▸ **PROBLEM**
Beginning with the line where "The height and width of the screenshot is (440, 676)." occurs, set down each line of the records through the final one, exactly and without additions.

▸ **THE DATA**
────────────────
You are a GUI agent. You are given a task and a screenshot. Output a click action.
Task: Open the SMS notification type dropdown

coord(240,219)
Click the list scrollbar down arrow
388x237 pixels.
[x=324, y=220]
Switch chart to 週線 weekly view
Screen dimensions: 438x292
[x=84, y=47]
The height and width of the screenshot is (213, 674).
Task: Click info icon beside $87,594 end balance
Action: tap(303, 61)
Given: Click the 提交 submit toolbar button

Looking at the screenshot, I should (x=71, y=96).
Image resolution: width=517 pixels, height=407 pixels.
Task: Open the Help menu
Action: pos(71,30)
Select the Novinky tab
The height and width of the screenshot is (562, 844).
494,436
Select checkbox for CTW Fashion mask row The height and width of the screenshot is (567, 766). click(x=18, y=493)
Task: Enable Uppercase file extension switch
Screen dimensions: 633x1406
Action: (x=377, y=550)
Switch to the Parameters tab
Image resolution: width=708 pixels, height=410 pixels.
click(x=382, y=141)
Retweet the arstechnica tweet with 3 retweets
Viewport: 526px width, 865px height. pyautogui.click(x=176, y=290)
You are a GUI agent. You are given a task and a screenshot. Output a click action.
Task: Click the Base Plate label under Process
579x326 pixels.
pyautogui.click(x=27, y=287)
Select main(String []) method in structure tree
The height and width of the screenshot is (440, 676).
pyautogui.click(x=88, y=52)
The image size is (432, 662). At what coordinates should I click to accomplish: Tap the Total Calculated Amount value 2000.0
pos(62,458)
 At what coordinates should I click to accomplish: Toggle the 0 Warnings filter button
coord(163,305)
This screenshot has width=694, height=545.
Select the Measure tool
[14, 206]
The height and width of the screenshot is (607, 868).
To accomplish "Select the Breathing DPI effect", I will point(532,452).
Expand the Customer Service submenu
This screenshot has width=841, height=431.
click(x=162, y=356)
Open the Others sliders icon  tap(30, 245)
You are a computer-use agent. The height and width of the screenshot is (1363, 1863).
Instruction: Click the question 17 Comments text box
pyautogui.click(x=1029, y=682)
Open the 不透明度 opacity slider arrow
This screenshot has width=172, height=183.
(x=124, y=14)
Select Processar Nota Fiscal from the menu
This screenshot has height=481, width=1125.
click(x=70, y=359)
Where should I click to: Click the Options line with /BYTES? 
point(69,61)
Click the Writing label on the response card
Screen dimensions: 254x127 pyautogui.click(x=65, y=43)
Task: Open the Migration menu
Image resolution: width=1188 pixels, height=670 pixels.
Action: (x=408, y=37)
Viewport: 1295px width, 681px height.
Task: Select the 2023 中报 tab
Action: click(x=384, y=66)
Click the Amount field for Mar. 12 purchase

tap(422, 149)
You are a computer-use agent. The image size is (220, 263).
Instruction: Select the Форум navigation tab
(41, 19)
────────────────
▸ **SOLUTION**
The height and width of the screenshot is (440, 676).
pyautogui.click(x=88, y=52)
The image size is (432, 662). At what coordinates should I click to accomplish: Tap the Total Calculated Amount value 2000.0
pos(62,458)
 At what coordinates should I click to accomplish: Toggle the 0 Warnings filter button
coord(163,305)
This screenshot has width=694, height=545.
Select the Measure tool
[14, 206]
The height and width of the screenshot is (607, 868).
To accomplish "Select the Breathing DPI effect", I will point(532,452).
Expand the Customer Service submenu
This screenshot has width=841, height=431.
click(x=162, y=356)
Open the Others sliders icon  tap(30, 245)
You are a computer-use agent. The height and width of the screenshot is (1363, 1863).
Instruction: Click the question 17 Comments text box
pyautogui.click(x=1029, y=682)
Open the 不透明度 opacity slider arrow
This screenshot has width=172, height=183.
(x=124, y=14)
Select Processar Nota Fiscal from the menu
This screenshot has height=481, width=1125.
click(x=70, y=359)
Where should I click to: Click the Options line with /BYTES? 
point(69,61)
Click the Writing label on the response card
Screen dimensions: 254x127 pyautogui.click(x=65, y=43)
Task: Open the Migration menu
Image resolution: width=1188 pixels, height=670 pixels.
Action: (x=408, y=37)
Viewport: 1295px width, 681px height.
Task: Select the 2023 中报 tab
Action: click(x=384, y=66)
Click the Amount field for Mar. 12 purchase

tap(422, 149)
You are a computer-use agent. The image size is (220, 263).
Instruction: Select the Форум navigation tab
(41, 19)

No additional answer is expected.